HDP seeks parliamentary inquiry into Elçi’s killing, cites similarities to Dink murder

HDP seeks parliamentary inquiry into Elçi’s killing, cites similarities to Dink murder

ANKARA
HDP seeks parliamentary inquiry into Elçi’s killing, cites similarities to Dink murder

Protesters hold pictures of lawyer Tahir Elçi reading "They slaughtered him!" during a demostration on İstiklal avenue in Istanbul after he was killed in Diyarbakır on November 28, 2015. AFP Photo

The Peoples’ Democratic Party (HDP) has appealed to launch a parliamentary inquiry into the killing of Tahir Elçi, president of the Diyarbakır Bar Association, citing similarities between events proceeding Elçi’s killing and those surrounding the 2007 killing of Armenian-Turkish journalist Hrant Dink.

“Tahir Elçi devoted his life to the struggle of finding and penalizing perpetrators and instigators of actor unknown murders. In that sense, he was a target for some ‘deep structures’ who are known to have carried out actor unknown murders and who lend open support to the AKP [Justice and Development Party] rule,” İdris Baluken, HDP’s Diyarbakır PM and a deputy parliamentary group chair, said in his proposal filed to parliament speaker’s office on Nov. 30 to “reveal the process which turned Elçi into a target and which laid the ground for his slaughtering.”

Baluken explained Elçi was made a target after Elçi’s controversial remarks concerning the outlawed Kurdistan Workers’ Party (PKK), which has killed dozens of Turkish soldiers since the resumption of hostilities this past summer. “The PKK is [the outlawed Kurdistan Workers’ Party] not a terror organization,’” Elçi was quoted saying Oct. 14 on CNN Türk during a live interview.

“The PKK is a political movement that has important political demands and that enjoys widespread support, even if some of its actions are of a terrorist nature,” Elçi said, sparking anger. His remarks then led to a one-day detainment, after which he was released pending trial. In an indictment prepared by Bakırköy Public Prosecutor’s Office, Elçi was charged with spreading terrorist propaganda. He risked up to seven years in prison if convicted. CNN Türk was also fined 70,000 Turkish Liras by Turkey’s media board, the Supreme Board of Radio and Television (RTÜK), for “praising a terrorist organization.”

According to Baluken, the opening of a legal case against Elçi was the government’s contribution “to the lynching regime.” He added that Elçi had announced that he had received death threats as this environment of “lynching” intensified.
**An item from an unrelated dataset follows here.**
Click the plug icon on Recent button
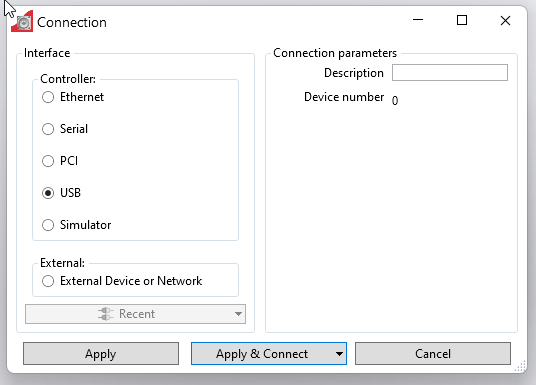This screenshot has width=536, height=385. click(x=106, y=314)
“Both the pool media of the political power and the circles that are close to deep structures from 1990s, which are hand in glove with the ruling party, have strengthened this lynching regime day by day,” Baluken said, using the word “pool” to describe corporate owners whose media properties are at the service of the government.

“The process which ended with slaughtering of Tahir Elçi proceeded similarly to the process leading to the slaughtering of Armenian intellectual Hrant Dink, who was slain on Jan. 19, 2007,” Baluken said.
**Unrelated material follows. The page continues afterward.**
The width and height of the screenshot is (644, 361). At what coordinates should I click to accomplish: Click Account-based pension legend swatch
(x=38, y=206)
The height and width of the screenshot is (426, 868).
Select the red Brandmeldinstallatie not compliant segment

In a 2006 court decision which the European Court of Human Rights (ECHR) strongly condemned as a violation of free speech, the Supreme Court of Appeals, Turkey’s highest court, upheld the conviction of Dink, a Turkish-Armenian journalist,  for “insulting Turkishness” under the infamous Article 301 of the Turkish Penal Code. 

Dink, who was the editor-in-chief of the weekly Agos, was shot dead outside its office building in Istanbul’s Şişli district on Jan. 19, 2007 by 17-year-old Ogün Samast.
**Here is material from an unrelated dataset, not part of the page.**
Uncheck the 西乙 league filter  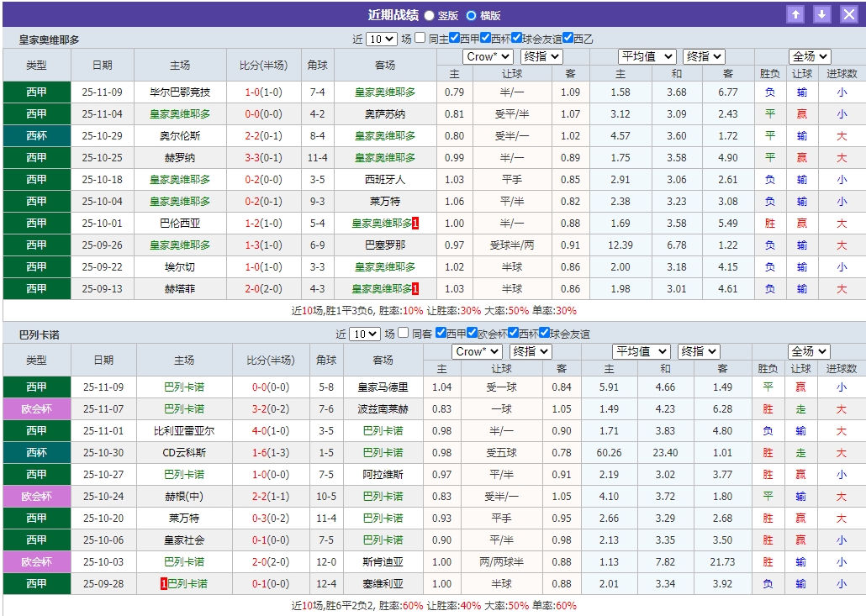coord(568,38)
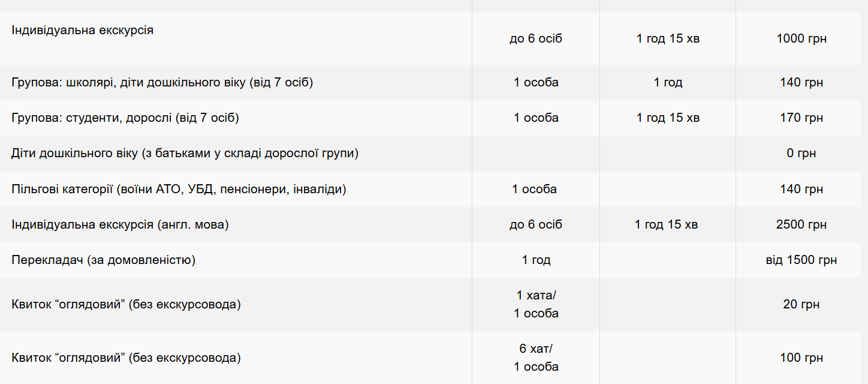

Dink’s conviction was related to a series of articles he wrote in 2004 in which he called on the Armenian diaspora to stop focusing on Turks and focus their attention instead on the welfare of Armenia. He also said Armenian enmity toward the Turks “[had] a poisoning effect on [their] blood.” Dink alleged in court that this remark, which the prosecution claimed meant Turkish blood was poison, was taken out of context.

“Those who interpret my articles with such a distorted view cannot gain credit with their interpretations of historical facts or with the so-called evidence they present to explain historical facts. The way they interpret my articles also reflects the way they interpret historical facts,” Dink told Hürriyet Daily News in 2006.